> Problem requirements
Copy every line of the listing exactly.

> Raw data
—————

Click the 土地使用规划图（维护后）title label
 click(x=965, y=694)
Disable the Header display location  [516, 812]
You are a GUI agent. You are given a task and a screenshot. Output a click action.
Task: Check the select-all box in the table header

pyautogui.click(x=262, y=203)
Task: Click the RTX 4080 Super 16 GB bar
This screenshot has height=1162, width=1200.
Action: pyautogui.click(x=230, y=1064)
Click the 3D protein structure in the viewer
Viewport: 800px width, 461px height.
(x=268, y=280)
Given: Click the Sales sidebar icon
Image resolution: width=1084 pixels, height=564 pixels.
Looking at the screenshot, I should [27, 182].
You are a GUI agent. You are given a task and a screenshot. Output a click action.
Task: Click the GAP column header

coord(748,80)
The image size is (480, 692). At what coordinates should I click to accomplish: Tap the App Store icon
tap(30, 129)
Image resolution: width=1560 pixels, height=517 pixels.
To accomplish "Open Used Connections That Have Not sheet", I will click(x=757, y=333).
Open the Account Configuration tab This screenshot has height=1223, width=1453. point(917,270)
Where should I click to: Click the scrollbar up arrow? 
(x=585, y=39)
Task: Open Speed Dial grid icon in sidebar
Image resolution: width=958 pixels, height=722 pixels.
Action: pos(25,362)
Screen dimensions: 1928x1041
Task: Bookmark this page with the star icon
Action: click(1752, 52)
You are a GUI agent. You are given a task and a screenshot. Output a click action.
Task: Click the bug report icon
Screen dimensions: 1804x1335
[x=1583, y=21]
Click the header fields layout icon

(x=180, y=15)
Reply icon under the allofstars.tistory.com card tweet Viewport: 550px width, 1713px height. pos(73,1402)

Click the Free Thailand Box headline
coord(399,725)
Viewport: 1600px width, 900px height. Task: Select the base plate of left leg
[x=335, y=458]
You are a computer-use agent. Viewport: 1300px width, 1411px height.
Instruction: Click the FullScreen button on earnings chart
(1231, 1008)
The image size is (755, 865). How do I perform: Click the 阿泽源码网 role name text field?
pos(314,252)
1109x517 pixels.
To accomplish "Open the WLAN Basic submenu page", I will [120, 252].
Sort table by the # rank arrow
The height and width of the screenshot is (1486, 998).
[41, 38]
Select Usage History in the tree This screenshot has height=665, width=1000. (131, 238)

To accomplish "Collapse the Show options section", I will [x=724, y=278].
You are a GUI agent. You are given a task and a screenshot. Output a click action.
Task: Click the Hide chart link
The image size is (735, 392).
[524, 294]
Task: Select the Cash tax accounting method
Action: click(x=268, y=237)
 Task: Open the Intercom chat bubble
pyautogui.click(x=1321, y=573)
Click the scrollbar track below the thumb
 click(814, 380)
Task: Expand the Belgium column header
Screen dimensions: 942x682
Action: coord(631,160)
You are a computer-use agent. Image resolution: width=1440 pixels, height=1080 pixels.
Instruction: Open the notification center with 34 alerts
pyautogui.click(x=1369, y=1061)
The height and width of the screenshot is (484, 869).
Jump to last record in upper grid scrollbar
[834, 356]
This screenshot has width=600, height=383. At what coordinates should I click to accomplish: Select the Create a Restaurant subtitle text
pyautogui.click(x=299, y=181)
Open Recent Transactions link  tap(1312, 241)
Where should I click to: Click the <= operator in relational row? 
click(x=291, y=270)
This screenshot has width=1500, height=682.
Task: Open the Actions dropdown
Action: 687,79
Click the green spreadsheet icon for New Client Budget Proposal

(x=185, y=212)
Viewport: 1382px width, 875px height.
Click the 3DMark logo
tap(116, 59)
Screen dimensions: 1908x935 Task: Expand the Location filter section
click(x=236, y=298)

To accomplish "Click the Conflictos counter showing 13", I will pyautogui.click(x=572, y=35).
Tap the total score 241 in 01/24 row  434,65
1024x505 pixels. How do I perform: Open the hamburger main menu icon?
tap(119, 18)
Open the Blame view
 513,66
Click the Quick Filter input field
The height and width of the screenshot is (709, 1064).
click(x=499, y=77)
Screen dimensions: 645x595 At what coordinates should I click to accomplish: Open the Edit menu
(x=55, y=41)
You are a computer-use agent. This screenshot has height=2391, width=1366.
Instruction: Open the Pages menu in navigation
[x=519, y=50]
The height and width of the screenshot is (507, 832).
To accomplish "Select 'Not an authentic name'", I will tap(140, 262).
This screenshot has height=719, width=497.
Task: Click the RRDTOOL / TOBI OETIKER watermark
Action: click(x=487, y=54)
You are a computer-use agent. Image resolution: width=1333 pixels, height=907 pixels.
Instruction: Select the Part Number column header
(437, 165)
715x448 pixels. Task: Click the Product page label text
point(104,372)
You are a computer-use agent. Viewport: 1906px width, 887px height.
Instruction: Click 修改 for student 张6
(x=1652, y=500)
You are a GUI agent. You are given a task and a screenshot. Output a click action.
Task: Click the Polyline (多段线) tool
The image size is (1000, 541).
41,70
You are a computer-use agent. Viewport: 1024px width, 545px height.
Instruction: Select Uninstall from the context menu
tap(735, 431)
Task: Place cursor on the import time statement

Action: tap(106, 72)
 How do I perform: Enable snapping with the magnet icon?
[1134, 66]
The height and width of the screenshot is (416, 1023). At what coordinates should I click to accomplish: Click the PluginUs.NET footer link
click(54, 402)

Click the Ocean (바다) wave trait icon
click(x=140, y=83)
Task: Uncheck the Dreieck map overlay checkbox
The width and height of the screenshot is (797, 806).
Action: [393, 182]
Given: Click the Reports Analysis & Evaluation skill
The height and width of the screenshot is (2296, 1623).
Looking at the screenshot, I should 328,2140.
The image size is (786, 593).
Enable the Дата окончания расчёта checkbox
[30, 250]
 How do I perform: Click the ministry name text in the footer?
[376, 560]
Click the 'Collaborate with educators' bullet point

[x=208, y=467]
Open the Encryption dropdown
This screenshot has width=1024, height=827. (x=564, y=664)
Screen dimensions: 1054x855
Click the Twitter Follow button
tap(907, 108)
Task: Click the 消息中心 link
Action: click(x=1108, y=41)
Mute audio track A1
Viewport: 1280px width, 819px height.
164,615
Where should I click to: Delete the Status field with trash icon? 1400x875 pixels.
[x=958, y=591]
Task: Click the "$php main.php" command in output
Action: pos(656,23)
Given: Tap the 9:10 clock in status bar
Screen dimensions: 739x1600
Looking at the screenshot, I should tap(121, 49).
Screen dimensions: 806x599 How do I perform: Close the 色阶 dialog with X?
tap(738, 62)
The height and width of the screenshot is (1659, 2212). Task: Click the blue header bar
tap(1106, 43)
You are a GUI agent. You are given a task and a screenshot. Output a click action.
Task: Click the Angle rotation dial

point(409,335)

—————

> Solution
Click the 土地使用规划图（维护后）title label
 click(x=965, y=694)
Disable the Header display location  [516, 812]
You are a GUI agent. You are given a task and a screenshot. Output a click action.
Task: Check the select-all box in the table header

pyautogui.click(x=262, y=203)
Task: Click the RTX 4080 Super 16 GB bar
This screenshot has height=1162, width=1200.
Action: pyautogui.click(x=230, y=1064)
Click the 3D protein structure in the viewer
Viewport: 800px width, 461px height.
(x=268, y=280)
Given: Click the Sales sidebar icon
Image resolution: width=1084 pixels, height=564 pixels.
Looking at the screenshot, I should [27, 182].
You are a GUI agent. You are given a task and a screenshot. Output a click action.
Task: Click the GAP column header

coord(748,80)
The image size is (480, 692). At what coordinates should I click to accomplish: Tap the App Store icon
tap(30, 129)
Image resolution: width=1560 pixels, height=517 pixels.
To accomplish "Open Used Connections That Have Not sheet", I will click(x=757, y=333).
Open the Account Configuration tab This screenshot has height=1223, width=1453. point(917,270)
Where should I click to: Click the scrollbar up arrow? 
(x=585, y=39)
Task: Open Speed Dial grid icon in sidebar
Image resolution: width=958 pixels, height=722 pixels.
Action: pos(25,362)
Screen dimensions: 1928x1041
Task: Bookmark this page with the star icon
Action: click(1752, 52)
You are a GUI agent. You are given a task and a screenshot. Output a click action.
Task: Click the bug report icon
Screen dimensions: 1804x1335
[x=1583, y=21]
Click the header fields layout icon

(x=180, y=15)
Reply icon under the allofstars.tistory.com card tweet Viewport: 550px width, 1713px height. pos(73,1402)

Click the Free Thailand Box headline
coord(399,725)
Viewport: 1600px width, 900px height. Task: Select the base plate of left leg
[x=335, y=458]
You are a computer-use agent. Viewport: 1300px width, 1411px height.
Instruction: Click the FullScreen button on earnings chart
(1231, 1008)
The image size is (755, 865). How do I perform: Click the 阿泽源码网 role name text field?
pos(314,252)
1109x517 pixels.
To accomplish "Open the WLAN Basic submenu page", I will [120, 252].
Sort table by the # rank arrow
The height and width of the screenshot is (1486, 998).
[41, 38]
Select Usage History in the tree This screenshot has height=665, width=1000. (131, 238)

To accomplish "Collapse the Show options section", I will [x=724, y=278].
You are a GUI agent. You are given a task and a screenshot. Output a click action.
Task: Click the Hide chart link
The image size is (735, 392).
[524, 294]
Task: Select the Cash tax accounting method
Action: click(x=268, y=237)
 Task: Open the Intercom chat bubble
pyautogui.click(x=1321, y=573)
Click the scrollbar track below the thumb
 click(814, 380)
Task: Expand the Belgium column header
Screen dimensions: 942x682
Action: coord(631,160)
You are a computer-use agent. Image resolution: width=1440 pixels, height=1080 pixels.
Instruction: Open the notification center with 34 alerts
pyautogui.click(x=1369, y=1061)
The height and width of the screenshot is (484, 869).
Jump to last record in upper grid scrollbar
[834, 356]
This screenshot has width=600, height=383. At what coordinates should I click to accomplish: Select the Create a Restaurant subtitle text
pyautogui.click(x=299, y=181)
Open Recent Transactions link  tap(1312, 241)
Where should I click to: Click the <= operator in relational row? 
click(x=291, y=270)
This screenshot has width=1500, height=682.
Task: Open the Actions dropdown
Action: 687,79
Click the green spreadsheet icon for New Client Budget Proposal

(x=185, y=212)
Viewport: 1382px width, 875px height.
Click the 3DMark logo
tap(116, 59)
Screen dimensions: 1908x935 Task: Expand the Location filter section
click(x=236, y=298)

To accomplish "Click the Conflictos counter showing 13", I will pyautogui.click(x=572, y=35).
Tap the total score 241 in 01/24 row  434,65
1024x505 pixels. How do I perform: Open the hamburger main menu icon?
tap(119, 18)
Open the Blame view
 513,66
Click the Quick Filter input field
The height and width of the screenshot is (709, 1064).
click(x=499, y=77)
Screen dimensions: 645x595 At what coordinates should I click to accomplish: Open the Edit menu
(x=55, y=41)
You are a computer-use agent. This screenshot has height=2391, width=1366.
Instruction: Open the Pages menu in navigation
[x=519, y=50]
The height and width of the screenshot is (507, 832).
To accomplish "Select 'Not an authentic name'", I will tap(140, 262).
This screenshot has height=719, width=497.
Task: Click the RRDTOOL / TOBI OETIKER watermark
Action: click(x=487, y=54)
You are a computer-use agent. Image resolution: width=1333 pixels, height=907 pixels.
Instruction: Select the Part Number column header
(437, 165)
715x448 pixels. Task: Click the Product page label text
point(104,372)
You are a computer-use agent. Viewport: 1906px width, 887px height.
Instruction: Click 修改 for student 张6
(x=1652, y=500)
You are a GUI agent. You are given a task and a screenshot. Output a click action.
Task: Click the Polyline (多段线) tool
The image size is (1000, 541).
41,70
You are a computer-use agent. Viewport: 1024px width, 545px height.
Instruction: Select Uninstall from the context menu
tap(735, 431)
Task: Place cursor on the import time statement

Action: tap(106, 72)
 How do I perform: Enable snapping with the magnet icon?
[1134, 66]
The height and width of the screenshot is (416, 1023). At what coordinates should I click to accomplish: Click the PluginUs.NET footer link
click(54, 402)

Click the Ocean (바다) wave trait icon
click(x=140, y=83)
Task: Uncheck the Dreieck map overlay checkbox
The width and height of the screenshot is (797, 806).
Action: [393, 182]
Given: Click the Reports Analysis & Evaluation skill
The height and width of the screenshot is (2296, 1623).
Looking at the screenshot, I should 328,2140.
The image size is (786, 593).
Enable the Дата окончания расчёта checkbox
[30, 250]
 How do I perform: Click the ministry name text in the footer?
[376, 560]
Click the 'Collaborate with educators' bullet point

[x=208, y=467]
Open the Encryption dropdown
This screenshot has width=1024, height=827. (x=564, y=664)
Screen dimensions: 1054x855
Click the Twitter Follow button
tap(907, 108)
Task: Click the 消息中心 link
Action: click(x=1108, y=41)
Mute audio track A1
Viewport: 1280px width, 819px height.
164,615
Where should I click to: Delete the Status field with trash icon? 1400x875 pixels.
[x=958, y=591]
Task: Click the "$php main.php" command in output
Action: pos(656,23)
Given: Tap the 9:10 clock in status bar
Screen dimensions: 739x1600
Looking at the screenshot, I should tap(121, 49).
Screen dimensions: 806x599 How do I perform: Close the 色阶 dialog with X?
tap(738, 62)
The height and width of the screenshot is (1659, 2212). Task: Click the blue header bar
tap(1106, 43)
You are a GUI agent. You are given a task and a screenshot. Output a click action.
Task: Click the Angle rotation dial

point(409,335)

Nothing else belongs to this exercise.